Cheng Baoguo took it without any hesitation.
"Third Uncle, also bring the bag with the grains. And the dried and pickled vegetables I brought." Feng Qingxue, who had initially planned to rent a house in the city, had come well-prepared. She opened the bamboo basket and took out jars filled with oil, salt, soy sauce, and vinegar. Digging a bit more, she found a piece of cured meat, "Aunt Cuilan, let’s make cured meat rice for lunch."
"You’re living quite well!" Wang Cuilan recalled the items Cheng Baoguo had brought from their home.
"Thanks to the care of comrade Ajiang, who sends a good number of local products every year. Otherwise, as a lone woman, I would never have been able to get these things." Feng Qingxue laughed, "Having our own plot of land makes it easy to have vegetables."
As the weather warmed, the vegetables from the private plots were growing vigorously.
Before Father Lu left, Feng Qingxue reminded him to plant the vegetables that needed to be planted when he got home.
Father Lu said, "You can stay at your third uncle’s house with Xibao in peace and concentrate on studying. Haven’t you left the bicycle at home? When Tianjun comes to school every week, I will have him bring vegetables and grains for you and also leave the bicycle at third brother’s house."
With the arrival of spring, Lu Tianjun had started high school.
He was a great student, and with his outstanding grades, he was admitted to a high school in the city.
He went to middle school in the county town for the first year. In the second year, the Wanglou Brigade opened a school, and he returned to the Wanglou Brigade with students from surrounding villages for another year, and has since graduated from his two-year middle school.
High school required boarding because the school was too far from home.
Students with urban residency had grain ticket subsidies each month and a certain supply of food, and they bought meals at the cafeteria with their grain tickets and money. However, for peasant students like Lu Tianjun who do not have grain tickets, they could only exchange their grains for food--coarse grains for coarse foods, and fine grains for fine foods. Most peasant students brought wild vegetables, wheat bran, or even chaff from home and had it steamed in the cafeteria. Lu Tianjun secretly stashed away the brown rice he brought, not taking out a single grain.
There were not many students at the school, and it seemed somewhat desolate. Originally there should have been more than forty students in one class, but now there were only over twenty, of which seven or eight were students from rural areas.

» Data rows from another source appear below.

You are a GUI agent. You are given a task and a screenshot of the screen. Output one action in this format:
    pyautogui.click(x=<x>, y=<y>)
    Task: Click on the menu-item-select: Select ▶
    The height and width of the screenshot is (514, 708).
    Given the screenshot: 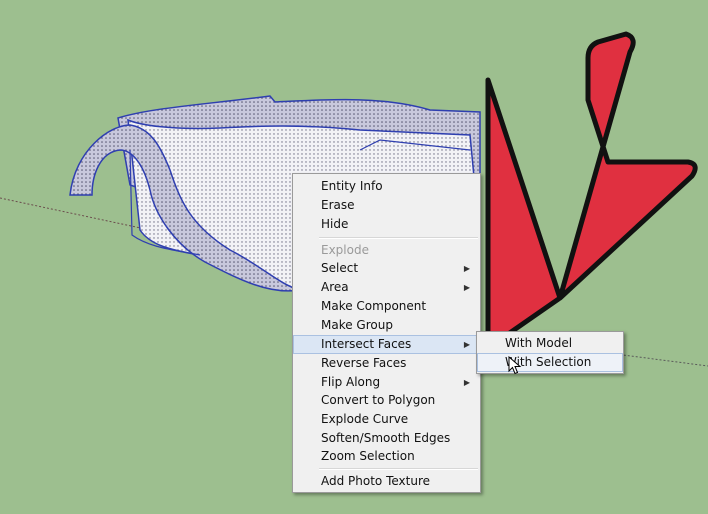 What is the action you would take?
    pyautogui.click(x=386, y=268)
    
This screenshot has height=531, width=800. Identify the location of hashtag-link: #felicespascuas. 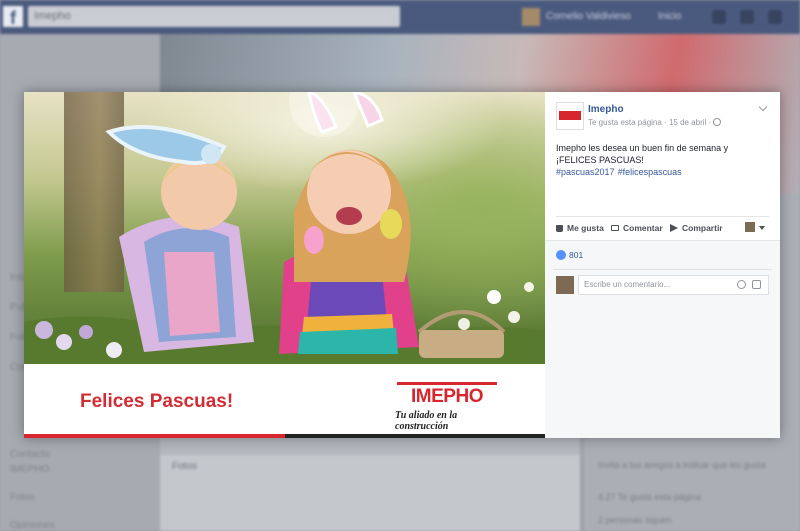
(650, 172).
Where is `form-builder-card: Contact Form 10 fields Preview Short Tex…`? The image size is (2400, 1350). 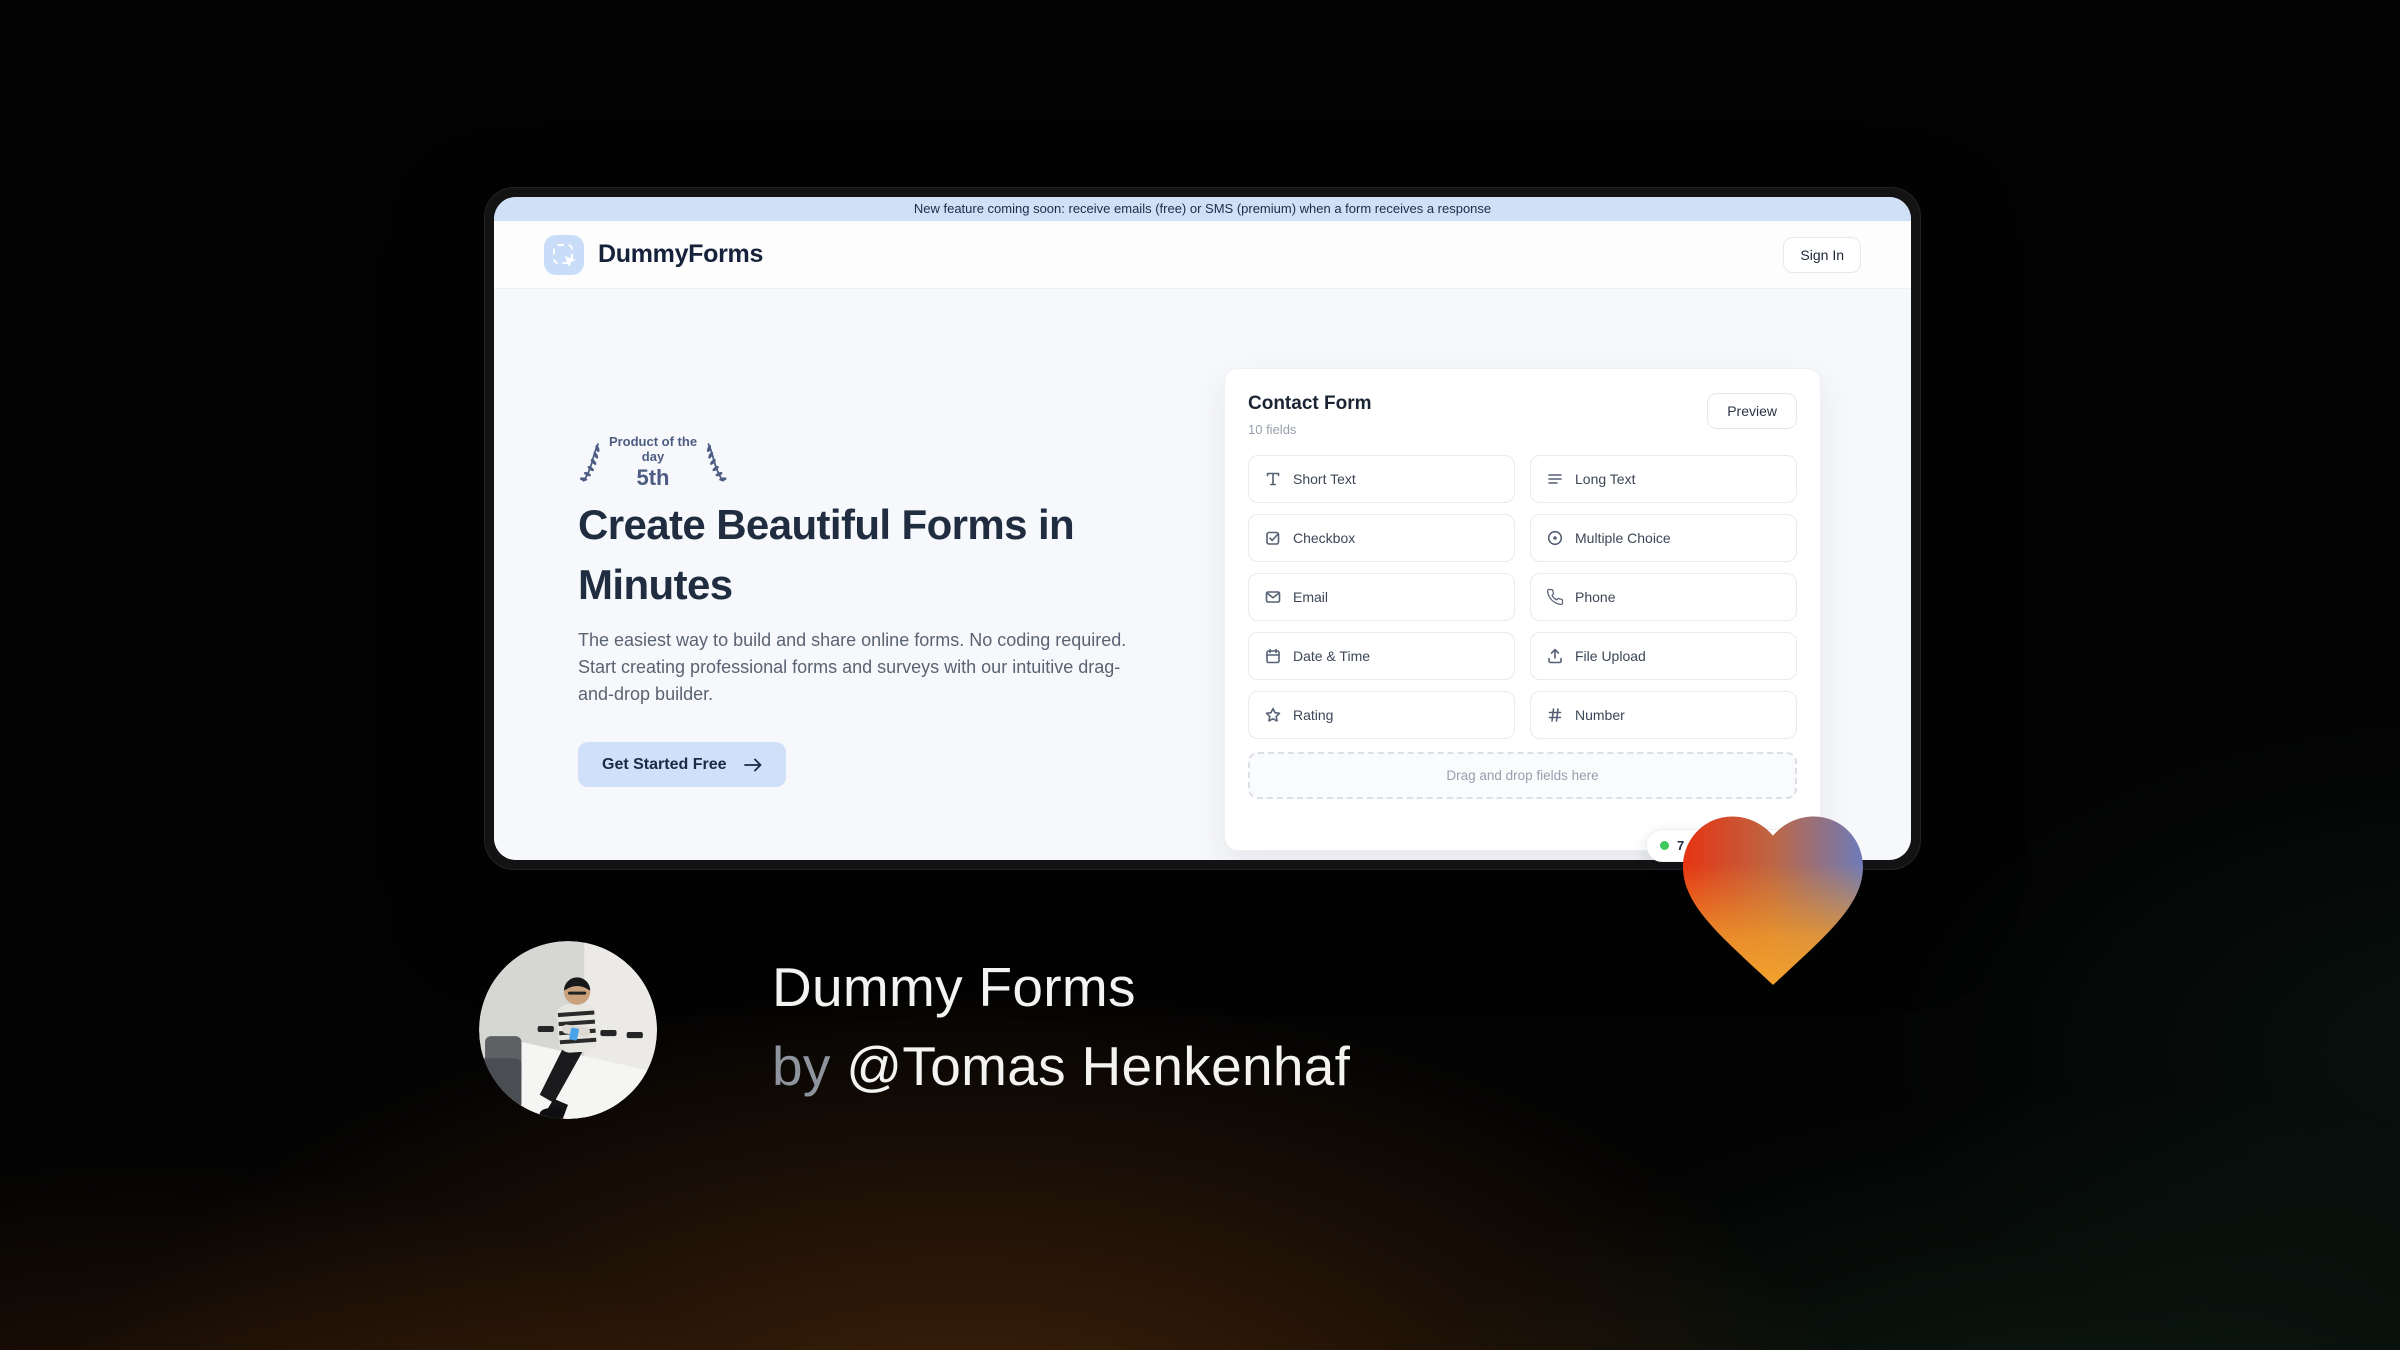 form-builder-card: Contact Form 10 fields Preview Short Tex… is located at coordinates (1522, 610).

The reason was simple, they could not afford to go to school, nor could they afford to eat. After experiencing the three-year famine, many people dropped out directly.
There was one day off each week, which was the day for rural students to go home for food.
Every Saturday after school, everyone rushed home, and the next afternoon, they returned with dry food or grain.
Lu Tianjun was like the rest, dressing similarly, eating similarly--coarse grain with pickles. He never brought fine grains from home to school, occasionally owing a cornmeal bun with grain tickets and money for a change of taste. Besides his grades, he seldom stood out, maintaining such a low profile that it almost made people forget about this classmate.